移動と戦闘の連続で多少の疲れはあるものの一切の傷を負っていない俺に対して、護人は既に満身創痍であり立っているのがやっとな状態。
普通に考えれば、こちらが有利なのは間違いないはずだ。
しかし、俺は護人の能力を知らないが、あいつは俺の能力を知っている。
もしもあいつの能力が負傷による力量差を覆せるほどの――葛籠と同等レベルで強力なものであったらと考えると、迂闊に行動を起こすことは出来なかった。
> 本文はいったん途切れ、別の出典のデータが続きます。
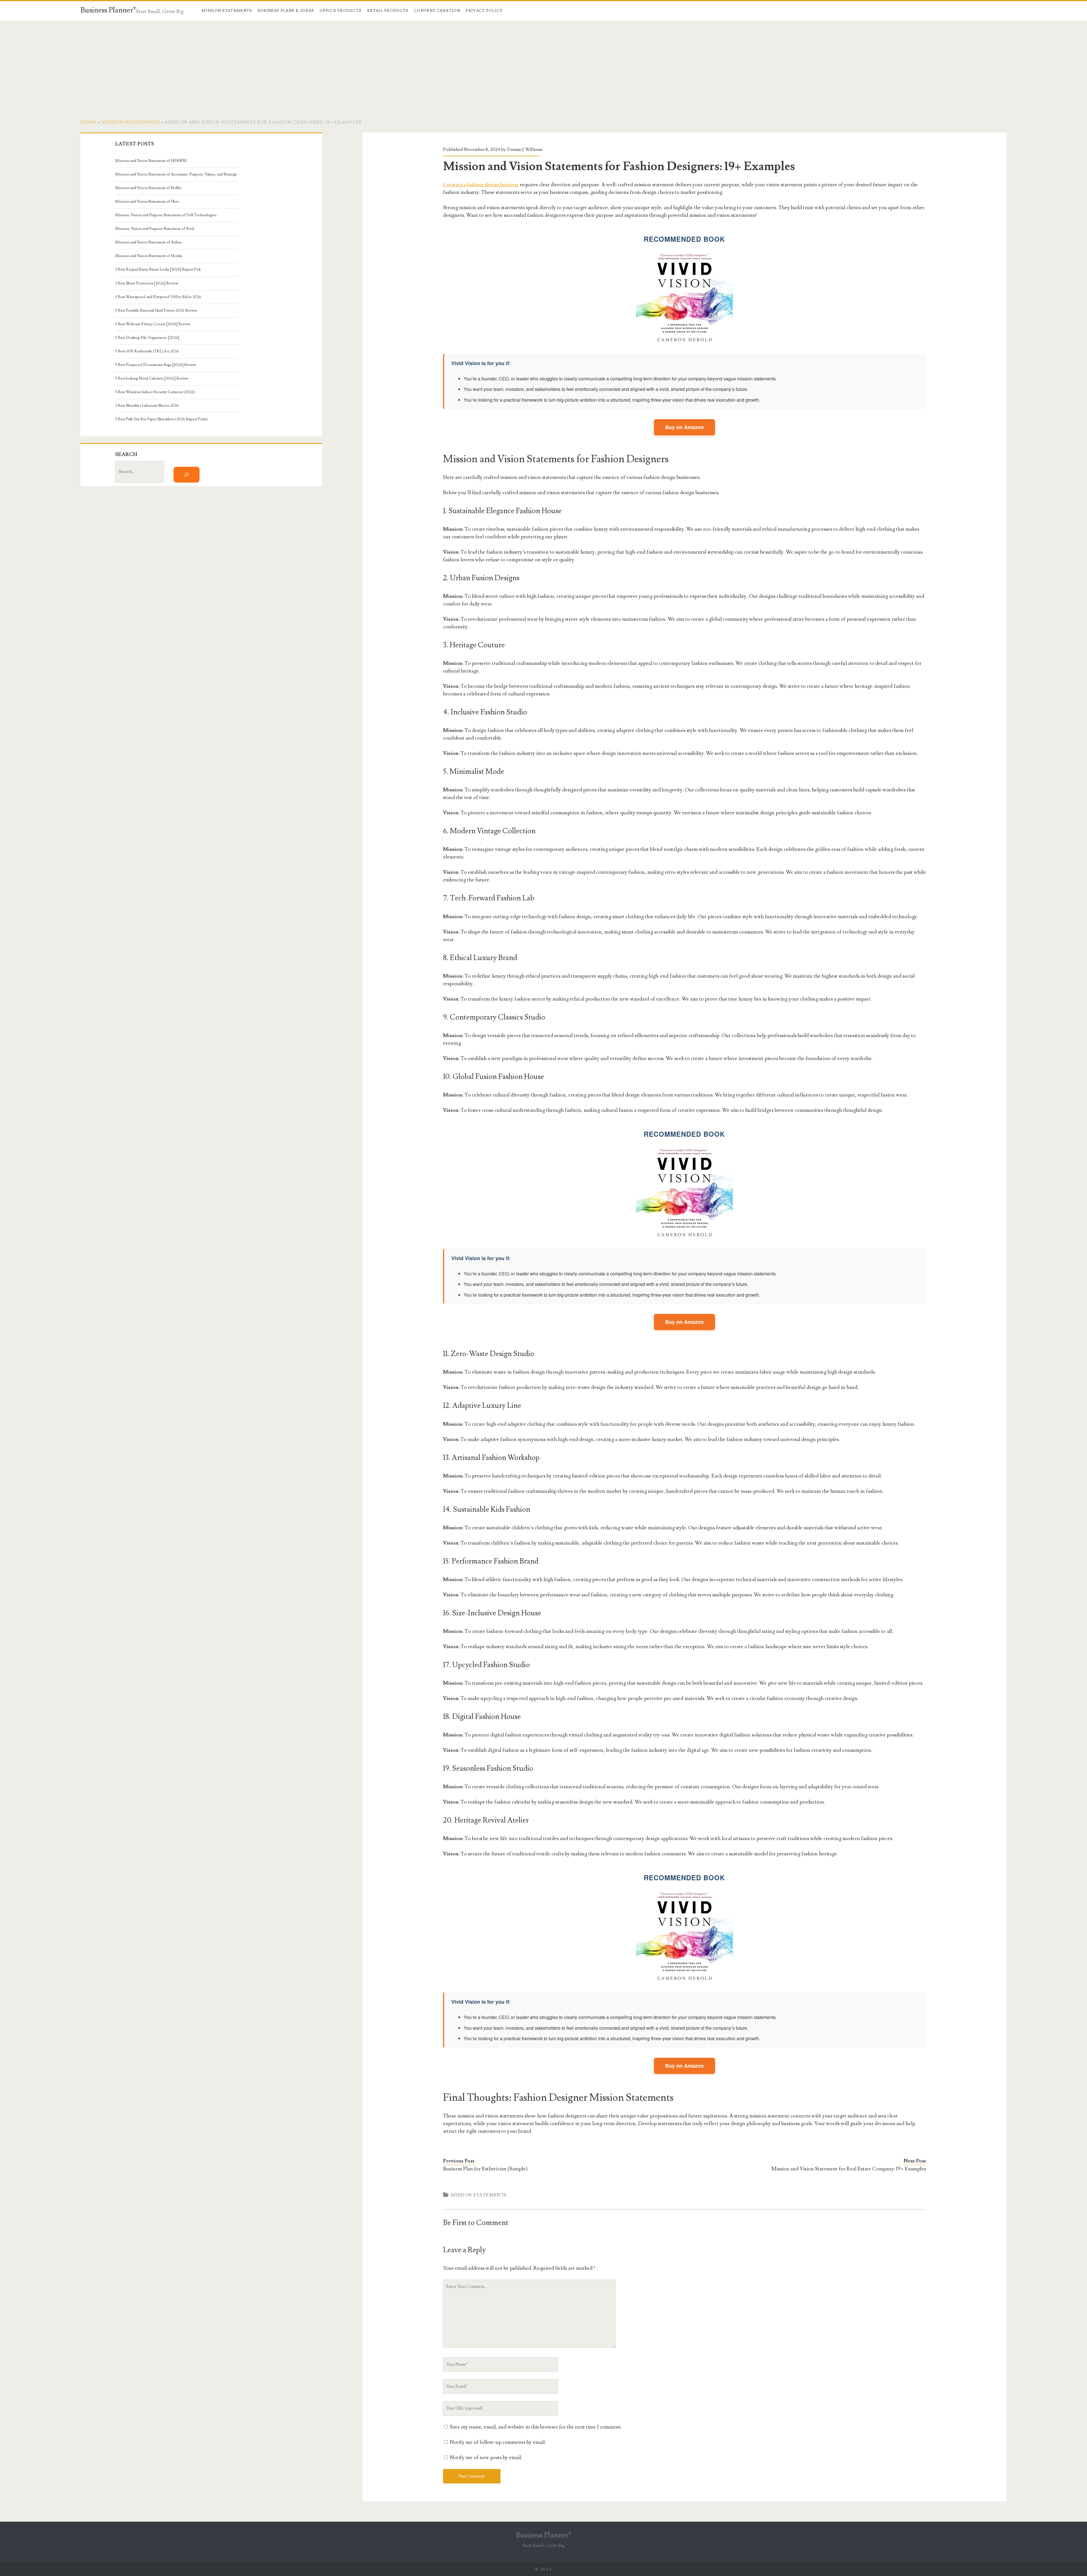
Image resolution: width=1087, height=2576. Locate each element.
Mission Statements (227, 10)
「……出来れば、お前とは戦わずにいたかったんだがな」
「戯言を、黒崎様も重々承知の上でございましたでしょう? たとえどんな経緯と辿ろうとも、我々はいずれ戦う運命にあると」
「……戦う運命、ね」
そうかもしれないし、そうでないのかもしれない。
けれども確かに、初めて会ったあの日――この男が篠森の後ろに立っているのを見たあの日から、俺は護人繰主に対して薄気味悪さのようなものを感じていた。
似ているのだ。
俺にとっての優華であるように、護人にとっての篠森であるように、盲目的なまでに誰かを慕い、誰かのためだけに動くその姿が。
それをきっと、彼も理解していたのだろう。
同族嫌悪。そこに理性的な理由などない。
似たもの同士が、勝手に憎み合っているだけ。
故に護人は俺を嫌悪し、俺もまた護人を嫌悪する。
「戦う前に一つ聞かせてくれよ。どうしてお前は、そこまで篠森のことを思っているんだ」
それは、屋上で篠森にされたものと同じような問いかけ。
「姫様の傍にいることこそが、自分の生きる全てでございますから」
優華の存在が俺にとっての生きる希望ならば、姫様の存在が護人にとっての生きる希望であって。その回答は、寸分狂わず同一なもので。
ああ、やっぱり、似ているんだと、改めてそれを認識させられる。
0組と+組。
狩る側と狩られる側。
捕食者と捕食対象。
こういう形で出会わなければ、仲良くなれたのかも知れないな。なんて、そんな感傷に浸ることはなかったけれど。
たとえもっと違う形で出会っていたとしても、やっぱり最後にはこうして戦うことになっていたのだろうから。
だから、無駄に考える必要なんて何もなかった。
先端を俺の眉間に合わせレイピアを構えると、一瞬にして彼の身に纏う空気が変質する。
軸足が一歩踏み出されると、先ほどまでの危うい状態から一転、その姿勢は瀕死の人間とは思えないほどに安定したものとなった。
そして彼は高らかに、宣戦布告を名乗り上げる。
「『ヴェノムローズ』メンバーが一人、護人繰主。『転校生討伐戦』のルールに則りまして、これより黒崎様を『死亡』させることを、ここに宣言いたします」
その言葉を皮切りに、『転校生討伐戦』最後の生存者二人による――戦いの火蓋は切って落とされたのであった。